Notes on the Micros
Leave a commentDecember 22, 2025 by The Citron Review
Seems significant that on the day of the least daylight, my lamp should go dark.
Today on the Winter Solstice, I replaced a lightbulb in my living room floor lamp. It’s a three-way lamp that uses appropriately multi-talented bulbs. After some digging, I found a spiral CFL bulb that is way too big, but works. The bulb sticks out above stained glass shade burning everyone’s eyeballs until they sit down. But the warm luminescence is pretty nice actually, so I’ll encourage everyone to sit as soon as possible. Avert your eyes, friends, make yourselves at home.
I guess I need to make a new lampshade.
That’s my life now that I’m 50 years old. I will likely spend countless hours trying to figure out how to make a lampshade. I have so many questions. (Do I have enough metal coat hangers? Can this holey cotton shirt be the shade we want to see in the world? How will my lampshade compare or contrast with the great lampshades of history? Is Etsy ready for my new side hustle?) Truly, I am already thankful to get lost in any rabbit hole project after this week. The tragic news about Rob Reiner and his wife Michelle’s death hit me (and countless movie fans) hard.
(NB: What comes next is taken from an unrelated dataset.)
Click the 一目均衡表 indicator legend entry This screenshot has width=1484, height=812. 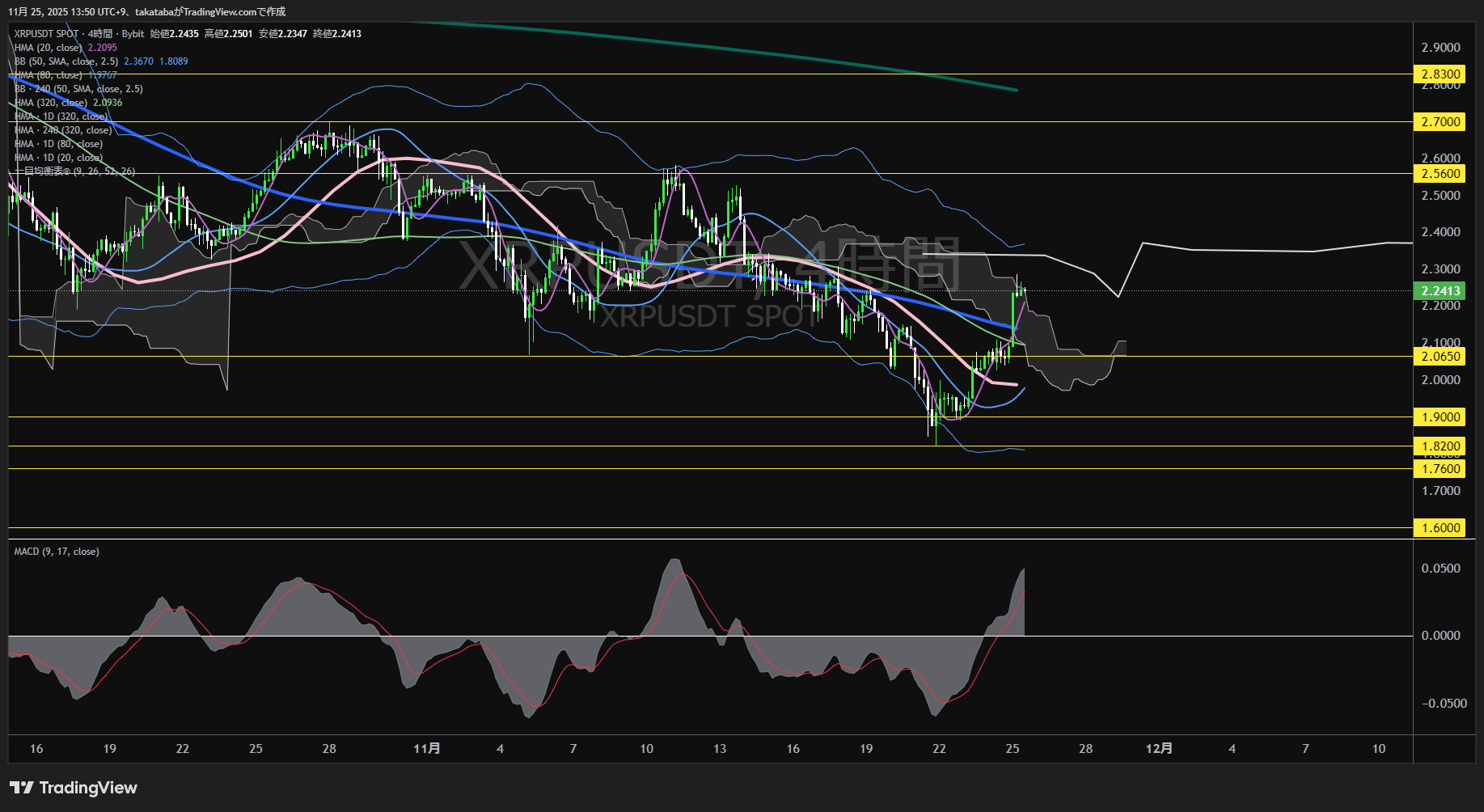74,171
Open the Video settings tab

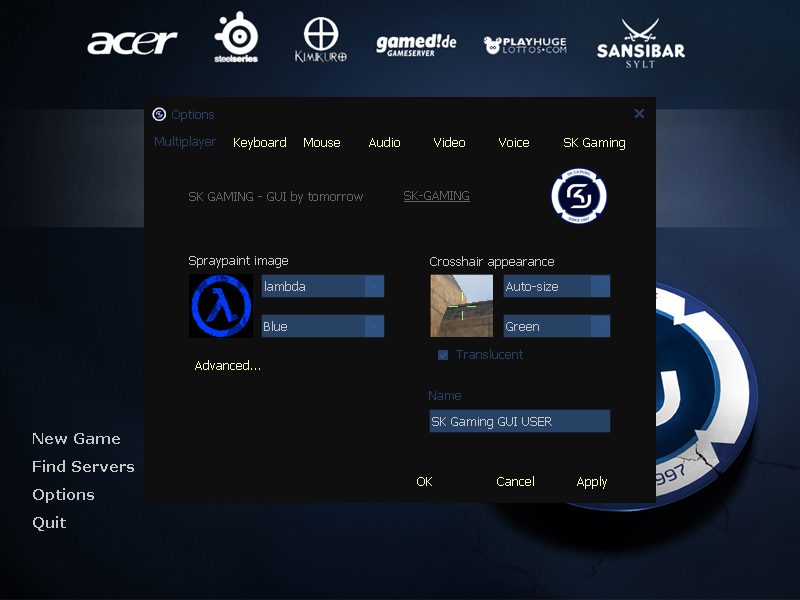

For me, Rob Reiner’s films were a staple of growing up and becoming an adult. From the majesty of rock mock doc This is Spinal Tap forward into the VHS era, his films were truly inescapable. At least in my house, we could (ahem) handle his truth.
My sister’s favorite movie was undoubtedly The Princess Bride, a film about the stories we hear when we’re kids (if we’re lucky). Even as a twelve year old, I understood that the metaphors were in plain sight. Each day was a new adventure for the characters, but one must often navigate dangerous obstacles. The pit of despair, for example. In the movie (as in life), there are forces hellbent on sending you to said pit. Even so, we may seek love and friendship and attempt to make morally just choices for our life. Plus wrestling superstar Andre the Giant’s in it.
A couple years later. Rob Reiner directed Nora Ephron’s script, When Harry Met Sally. This might be my favorite film ever. It was a movie that made me feel like an adult. I felt like I understood every screwball rom com that had ever been put to film and began to understand genres influence on creative thinking. Sometimes we write into the box and sometimes we smash the box open. Now, my favorite scene is not the famous scene at the diner. That’s one’s not safe for work, but it’s fine. Everybody gets so excited about having what Meg Ryan’s Sally is having. My favorite scene (though frankly nearly every scene competes for this status, ask me again tomorrow) features Carrie Fisher as Sally’s best friend and they’re in a classic NY bookstore, Shakespeare & Co. She reacquaints our titular protagonists with the line, “There’s someone staring at you in Personal Growth.” Cut to a creepy/trying not to be creepy Harry played by Billy Crystal. To this day, I expect the self-help section of a bookstore to be rife with awkward cruising. I love a joke that works on a time release.
Personal growth is up to you to define it, I suppose. As writers, how do we process loss over the course of a life? I never met Rob Reiner, but there is a strange feeling of disconnection when you know there’s no new art coming from him. And famous deaths kick up more personal feelings. Pre-grieving elders around us, re-grieving those we’ve already lost. It’s all been fair game this week. Is that why I’m writing about this here?
Turns out, our Winter Micros are steeped in grief. Tom Walsh’s “Tomorrow, Tonight” has elegy in its heart. Peter Krumbach’s “Helen Mckenzie,” tells us that “Death can be a poetic thing.” “Grief in Five Parts” by Melisa Cahnmann-Taylor challenges our familiar tropes. Phillip Sterling’s “After,” Samantha Marie Daniels’ “Psalm,” and Dmitry Blizniuk’s two micropoems use water as a connecting metaphor for our mortality.
As I think about the rich body of work that Rob Reiner gave us, I’m aware of its influence on my own storytelling. No matter how random or unexpected, Reiner’s films make us laugh and make us cry in close proximity. He never feared earnestness and yet his wry could be so perfectly dry.
Now if I can just figure out this lampshade situation before I kick the bucket. That’s right, I made a Bucket List reference. You can read that sentence in Morgan Freeman’s voice if you want gravitas.
Dear readers, let there be all the light you need in your New Year. Perhaps a little extra light helps, at least until Spring comes again. It might even help you watch out for that pit of despair!